* _Problem to work on_
Going line by line through the entries below, count those that contain "computer". Give the number by itself.
--- Extracted information Enclosed Below ---
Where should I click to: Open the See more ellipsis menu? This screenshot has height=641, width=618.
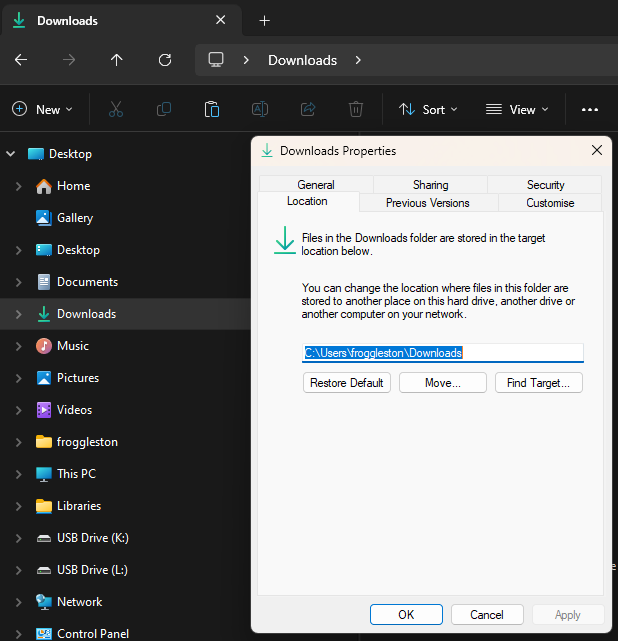pos(590,109)
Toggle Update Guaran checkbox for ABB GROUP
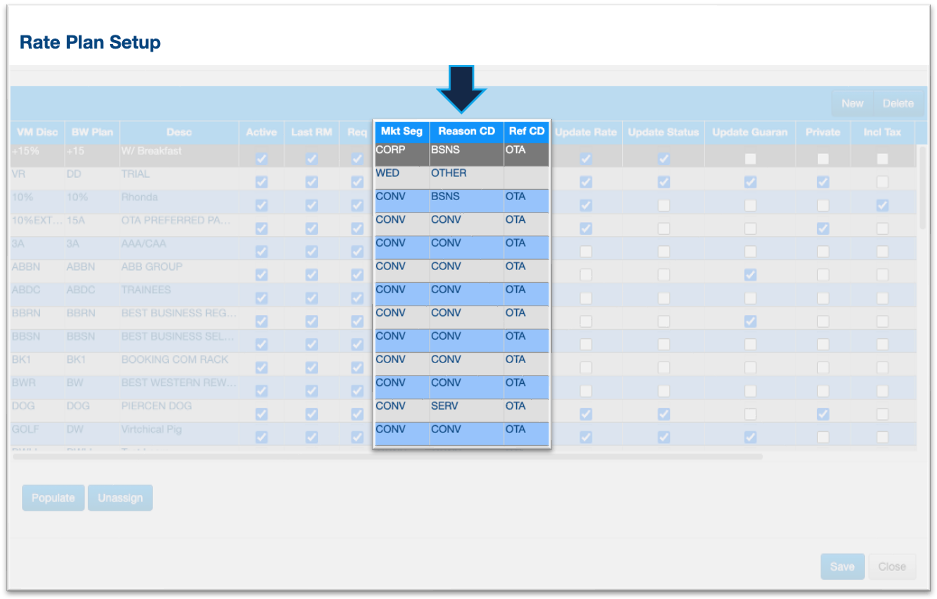937x599 pixels. click(x=750, y=275)
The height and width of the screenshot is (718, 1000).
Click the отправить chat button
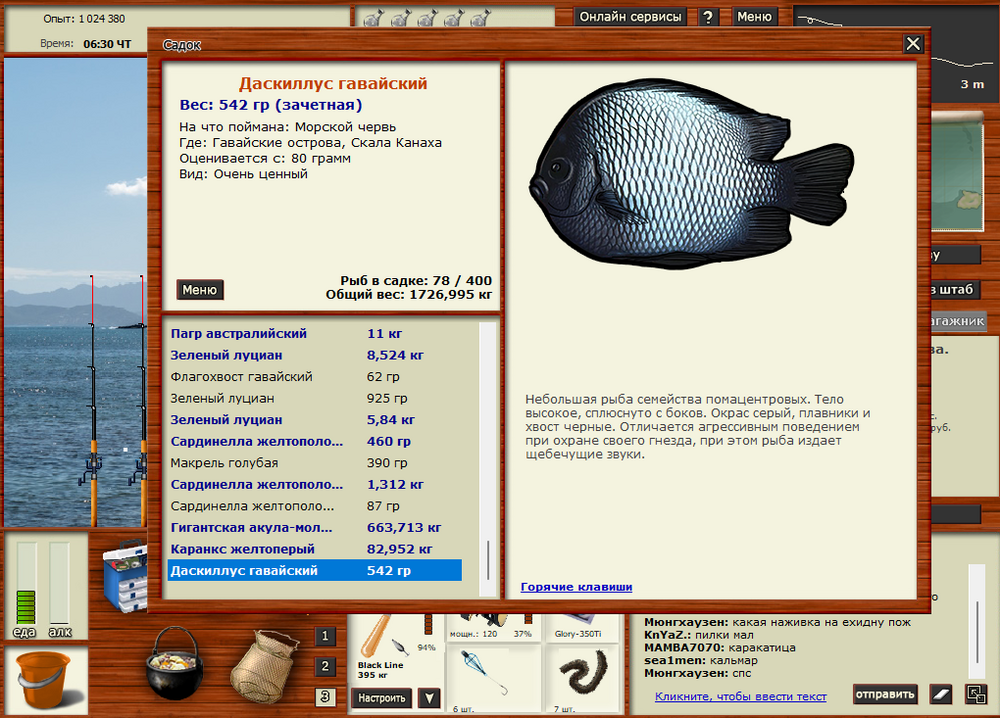tap(884, 694)
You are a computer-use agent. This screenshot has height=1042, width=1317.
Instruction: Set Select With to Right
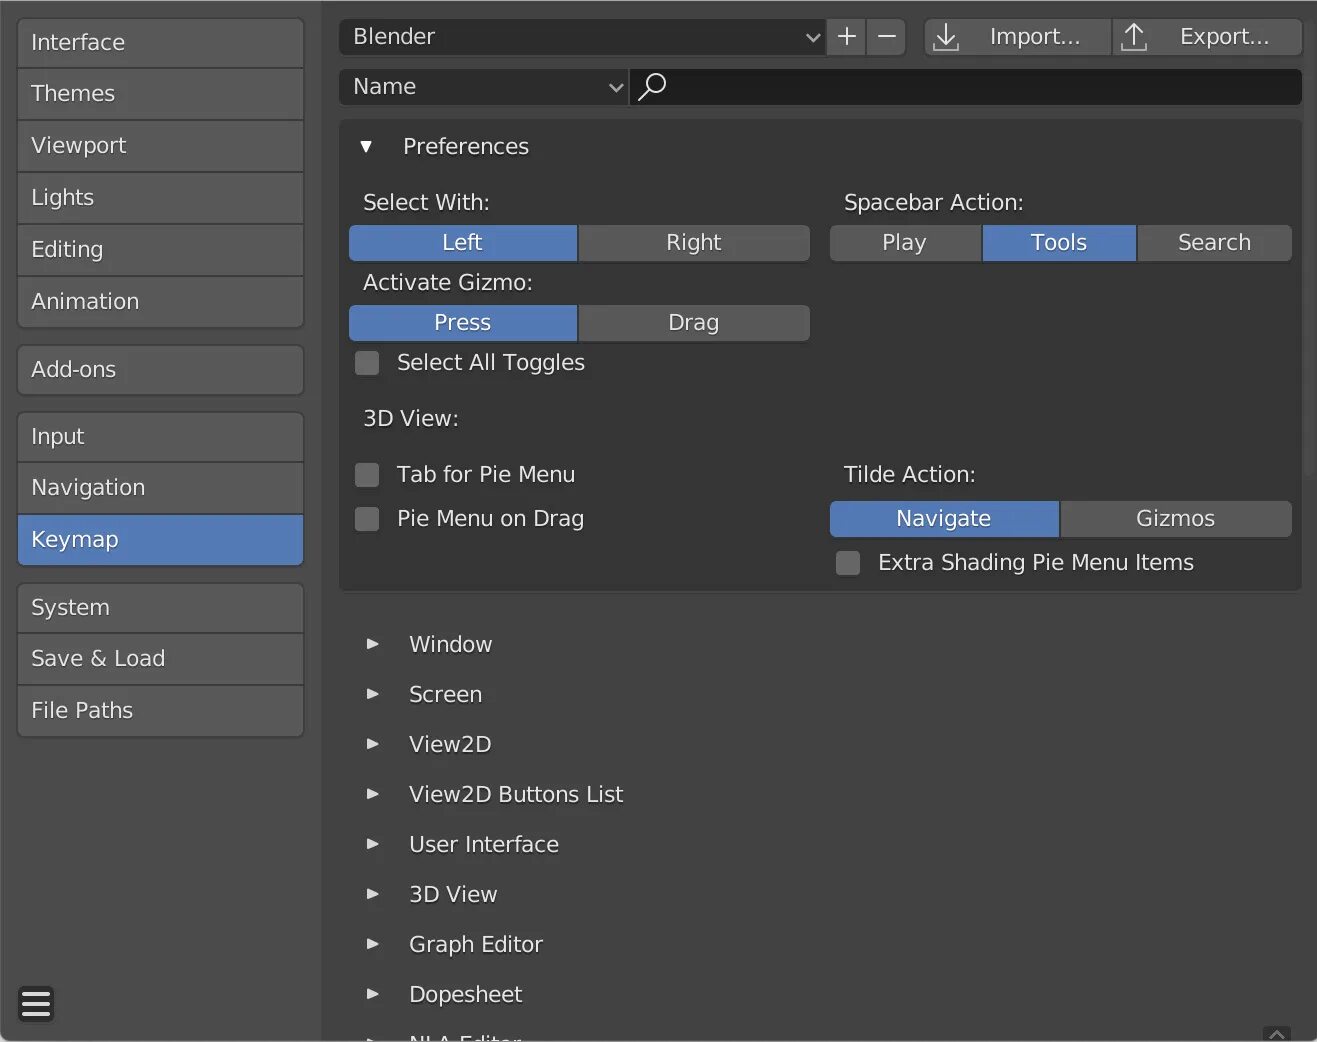[693, 243]
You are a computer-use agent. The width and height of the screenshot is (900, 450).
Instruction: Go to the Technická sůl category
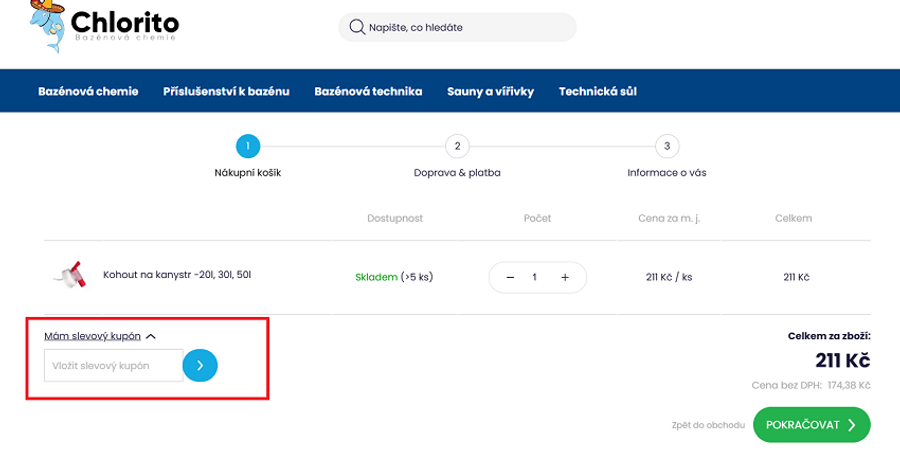[597, 91]

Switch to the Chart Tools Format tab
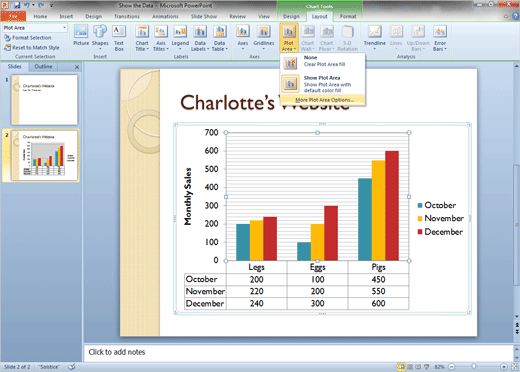pyautogui.click(x=348, y=16)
--- End of Enclosed Extracted information ---
* _Result of the task_
2